Start of Given data
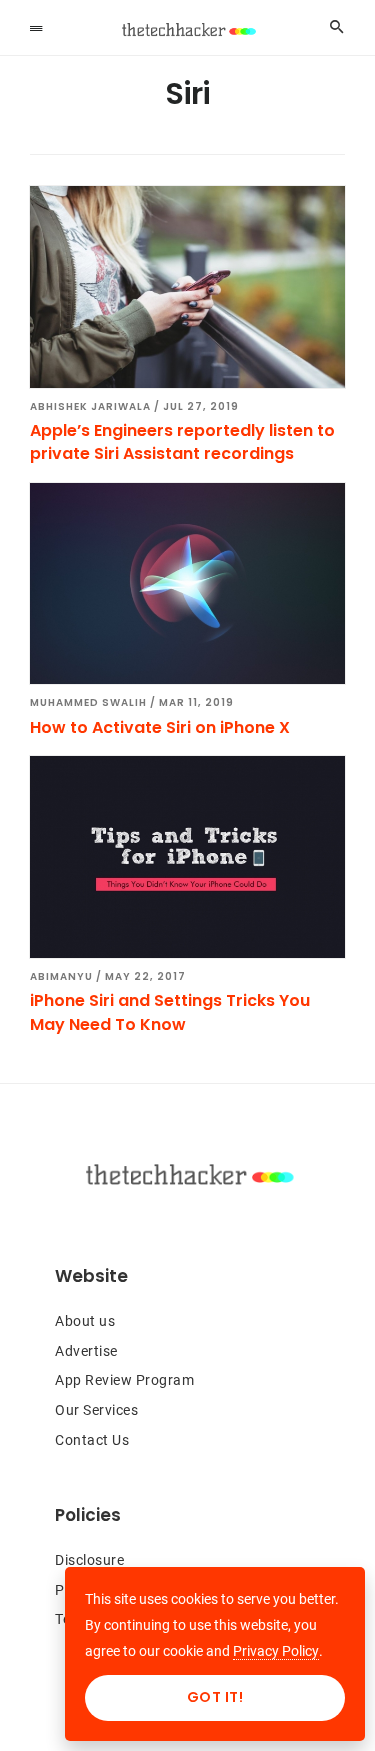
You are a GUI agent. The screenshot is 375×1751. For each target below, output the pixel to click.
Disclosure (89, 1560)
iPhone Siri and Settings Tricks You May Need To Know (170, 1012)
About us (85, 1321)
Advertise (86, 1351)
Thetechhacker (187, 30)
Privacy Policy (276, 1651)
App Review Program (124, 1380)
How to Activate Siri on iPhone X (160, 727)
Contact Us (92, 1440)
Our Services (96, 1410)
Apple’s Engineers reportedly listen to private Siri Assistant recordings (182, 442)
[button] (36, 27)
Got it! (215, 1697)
End of Given data
### What is being asked
Every line from the one containing "Thetechhacker (187, 30)" through the final line of the data above is to be restated word for word, and nothing more.

### Reply
Thetechhacker (187, 30)
Privacy Policy (276, 1651)
App Review Program (124, 1380)
How to Activate Siri on iPhone X (160, 727)
Contact Us (92, 1440)
Our Services (96, 1410)
Apple’s Engineers reportedly listen to private Siri Assistant recordings (182, 442)
[button] (36, 27)
Got it! (215, 1697)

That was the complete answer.